Objective C2 states, "Students will demonstrate critical thinking and analytical abilities, including the capacities to engage in inductive and deductive thinking and quantitative reasoning, and to construct sound arguments." This understanding will be accomplished through appropriate pedagogy explicitly designed to construct analytical frameworks beginning with simple operations and building toward complexity. Active and collaborative learning strategies must be included and passive transmission and absorption of information is to be avoided.
Instructional strategies should include:
- Explicit identification of examples and non-examples of critical thinking.
- Modeling the process of critical thinking.
- Asking students to reflect on their thought processes - orally at times and in writing at other times.
- Posing questions to students that require higher order thinking rather than rote memorization.
- Providing students with opportunities to practice critical thinking in peer group settings.
- Engaging students actively in issue-centered exercises and problems.
- Inquiry (Program Objectives: All)
The General Education curriculum will engage students in inquiry or inquiry-based learning. Inquiry-based learning is based upon a philosophy of education that promotes the development of a questioning, critical, socially-engaged intelligence. It draws on a long history of theoretical and practical work which involves what John Dewey called "the primary interests of the learner," being investigation, communication, construction, and expression or reflection.
Inquiry or inquiry-based learning is a student-centered, active learning approach that focuses on activities in which the learner extracts meaning and acquires knowledge from experience. It typically includes a process that provides opportunities for learners to engage in the practices of life beyond the classroom, using the tools and methods of scientists, artists, researchers, problem solvers, or citizens in society. The intent is for the learners to gain a deeper understanding of themselves and the world around them through active learning.

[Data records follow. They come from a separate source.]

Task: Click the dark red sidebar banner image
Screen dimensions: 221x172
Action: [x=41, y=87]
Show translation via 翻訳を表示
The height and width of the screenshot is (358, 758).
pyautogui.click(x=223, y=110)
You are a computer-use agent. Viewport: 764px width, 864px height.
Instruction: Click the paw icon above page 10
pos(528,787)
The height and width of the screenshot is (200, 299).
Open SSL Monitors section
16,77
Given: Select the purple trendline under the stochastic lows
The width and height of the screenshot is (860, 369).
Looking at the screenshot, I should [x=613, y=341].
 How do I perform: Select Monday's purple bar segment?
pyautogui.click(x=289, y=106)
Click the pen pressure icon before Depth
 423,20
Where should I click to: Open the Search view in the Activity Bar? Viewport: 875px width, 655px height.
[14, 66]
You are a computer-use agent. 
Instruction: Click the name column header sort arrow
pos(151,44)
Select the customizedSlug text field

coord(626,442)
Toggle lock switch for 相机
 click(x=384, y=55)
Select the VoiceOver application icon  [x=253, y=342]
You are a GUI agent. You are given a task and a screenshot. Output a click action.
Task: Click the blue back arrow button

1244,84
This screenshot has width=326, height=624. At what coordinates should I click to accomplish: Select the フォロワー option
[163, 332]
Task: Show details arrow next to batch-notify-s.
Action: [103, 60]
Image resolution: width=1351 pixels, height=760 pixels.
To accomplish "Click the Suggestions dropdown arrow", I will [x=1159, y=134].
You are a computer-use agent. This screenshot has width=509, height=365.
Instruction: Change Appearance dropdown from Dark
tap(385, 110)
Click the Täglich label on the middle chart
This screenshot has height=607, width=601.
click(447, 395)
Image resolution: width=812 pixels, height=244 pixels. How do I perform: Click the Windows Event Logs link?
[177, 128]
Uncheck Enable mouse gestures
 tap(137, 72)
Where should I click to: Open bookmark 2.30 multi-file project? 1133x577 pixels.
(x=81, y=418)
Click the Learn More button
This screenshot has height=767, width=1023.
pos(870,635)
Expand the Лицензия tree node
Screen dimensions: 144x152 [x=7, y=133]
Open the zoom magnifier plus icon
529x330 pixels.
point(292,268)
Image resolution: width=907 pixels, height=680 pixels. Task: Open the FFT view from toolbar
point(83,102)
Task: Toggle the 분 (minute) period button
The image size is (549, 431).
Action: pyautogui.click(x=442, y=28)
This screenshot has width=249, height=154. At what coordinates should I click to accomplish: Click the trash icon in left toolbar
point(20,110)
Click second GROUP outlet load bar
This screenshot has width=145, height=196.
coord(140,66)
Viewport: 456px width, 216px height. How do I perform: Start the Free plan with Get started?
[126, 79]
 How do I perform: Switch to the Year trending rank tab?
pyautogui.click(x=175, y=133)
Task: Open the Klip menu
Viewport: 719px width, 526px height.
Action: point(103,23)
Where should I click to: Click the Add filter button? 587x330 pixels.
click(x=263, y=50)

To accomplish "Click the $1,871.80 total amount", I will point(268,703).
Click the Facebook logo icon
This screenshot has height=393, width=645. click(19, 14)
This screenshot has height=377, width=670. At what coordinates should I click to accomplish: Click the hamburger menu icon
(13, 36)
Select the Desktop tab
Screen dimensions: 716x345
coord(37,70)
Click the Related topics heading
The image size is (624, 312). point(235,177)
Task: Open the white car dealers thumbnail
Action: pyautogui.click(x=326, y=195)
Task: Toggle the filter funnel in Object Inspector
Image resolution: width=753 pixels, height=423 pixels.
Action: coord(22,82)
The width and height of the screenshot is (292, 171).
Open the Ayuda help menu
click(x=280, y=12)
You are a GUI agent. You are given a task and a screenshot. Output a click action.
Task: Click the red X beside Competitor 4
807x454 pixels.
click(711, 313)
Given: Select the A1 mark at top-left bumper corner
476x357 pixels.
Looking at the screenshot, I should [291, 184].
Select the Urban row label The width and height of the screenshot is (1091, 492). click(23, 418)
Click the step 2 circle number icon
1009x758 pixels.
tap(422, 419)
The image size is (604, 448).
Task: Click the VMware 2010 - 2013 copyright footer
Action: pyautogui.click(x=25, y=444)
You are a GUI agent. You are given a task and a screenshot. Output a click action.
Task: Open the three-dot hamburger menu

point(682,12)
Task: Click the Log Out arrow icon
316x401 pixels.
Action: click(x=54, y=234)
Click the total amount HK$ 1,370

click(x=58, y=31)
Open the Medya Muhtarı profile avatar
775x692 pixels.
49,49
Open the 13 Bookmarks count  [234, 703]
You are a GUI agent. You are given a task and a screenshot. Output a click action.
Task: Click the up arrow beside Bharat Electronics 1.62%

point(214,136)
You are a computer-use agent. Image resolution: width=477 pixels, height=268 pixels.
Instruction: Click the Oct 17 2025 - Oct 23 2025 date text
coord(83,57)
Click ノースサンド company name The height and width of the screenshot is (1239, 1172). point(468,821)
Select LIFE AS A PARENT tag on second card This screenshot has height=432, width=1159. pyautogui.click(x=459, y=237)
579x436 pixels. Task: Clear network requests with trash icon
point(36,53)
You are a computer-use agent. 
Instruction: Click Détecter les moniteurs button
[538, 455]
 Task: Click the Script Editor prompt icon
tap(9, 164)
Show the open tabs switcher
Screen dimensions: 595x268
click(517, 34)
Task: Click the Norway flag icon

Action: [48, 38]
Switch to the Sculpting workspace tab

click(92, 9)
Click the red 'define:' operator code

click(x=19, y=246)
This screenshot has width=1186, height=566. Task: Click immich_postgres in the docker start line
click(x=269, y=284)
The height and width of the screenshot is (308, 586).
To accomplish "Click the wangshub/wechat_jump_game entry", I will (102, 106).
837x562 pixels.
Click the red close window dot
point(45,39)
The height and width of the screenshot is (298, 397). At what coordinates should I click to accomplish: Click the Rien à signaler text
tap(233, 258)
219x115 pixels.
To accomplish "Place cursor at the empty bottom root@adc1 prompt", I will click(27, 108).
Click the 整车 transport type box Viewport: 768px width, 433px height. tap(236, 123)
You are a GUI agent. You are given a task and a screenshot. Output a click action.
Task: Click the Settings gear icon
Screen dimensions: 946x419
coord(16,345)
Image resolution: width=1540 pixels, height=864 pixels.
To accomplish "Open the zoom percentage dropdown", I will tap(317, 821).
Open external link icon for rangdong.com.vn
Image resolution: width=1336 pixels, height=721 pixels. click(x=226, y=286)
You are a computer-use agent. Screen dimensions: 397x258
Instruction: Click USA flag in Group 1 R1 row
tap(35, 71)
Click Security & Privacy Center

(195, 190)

Inquiry is a critical process that questions received knowledge, structures and processes, including its own. It invites a continual questioning of what it means to teach and learn, what counts as knowledge, and what meaning or action follows from learning. For educators, inquiry emphasizes the development of questioning skills and the nurturing of critical thinking and attitudes that will enable individuals to continue seeking knowledge beyond the classroom.
In the classroom, inquiry requires student engagement with the content and can take many forms. Inquiry-based learning may include a continuing cycle or spiral of inquiry (e.g., ask, investigate, create, discuss, and reflect) that engages students through participation, problem solving, and reflection. Inquiry processes should enable learning to occur as a function of the activity, the context, and the culture in which it occurs. Because knowledge is constantly increasing and thus the knowledge base for disciplines is expanding and changing, individuals need to develop the skills and inquiring attitudes necessary for generating and examining new knowledge.
There are several different approaches to inquiry, which include:
- Structured inquiry - The teacher provides students with a hands-on problem to investigate, as well as the procedures and materials, but does not inform them of expected outcomes. Students are to discover relationships between variables or otherwise generalize from data collected.
- Guided inquiry - The teacher provides only the materials and problem to investigate. Students devise their own procedure to solve the problem.
- Open inquiry - This approach is similar to guided inquiry, but students also devise their own problem to investigate.
- Learning cycle - Students are engaged in an activity that introduces a new concept. The teacher then provides the formal name for the concept. Students take ownership of the concept by applying it in a different context.
Education by inquiry often requires collaborative efforts involving students and faculty. Interdisciplinary approaches work well in inquiry-based learning. Undergraduates are encouraged to explore diverse fields to complement or contrast with their major fields. Mentoring and internships can be developed, offering collaborative learning experiences involving undergraduate, graduate students, and faculty as researchers.
- Approaches to Knowledge
- Scientific Processes (Program Objectives: A1, A2, A3, B1, B2, C1, C2, C3, E1, E3)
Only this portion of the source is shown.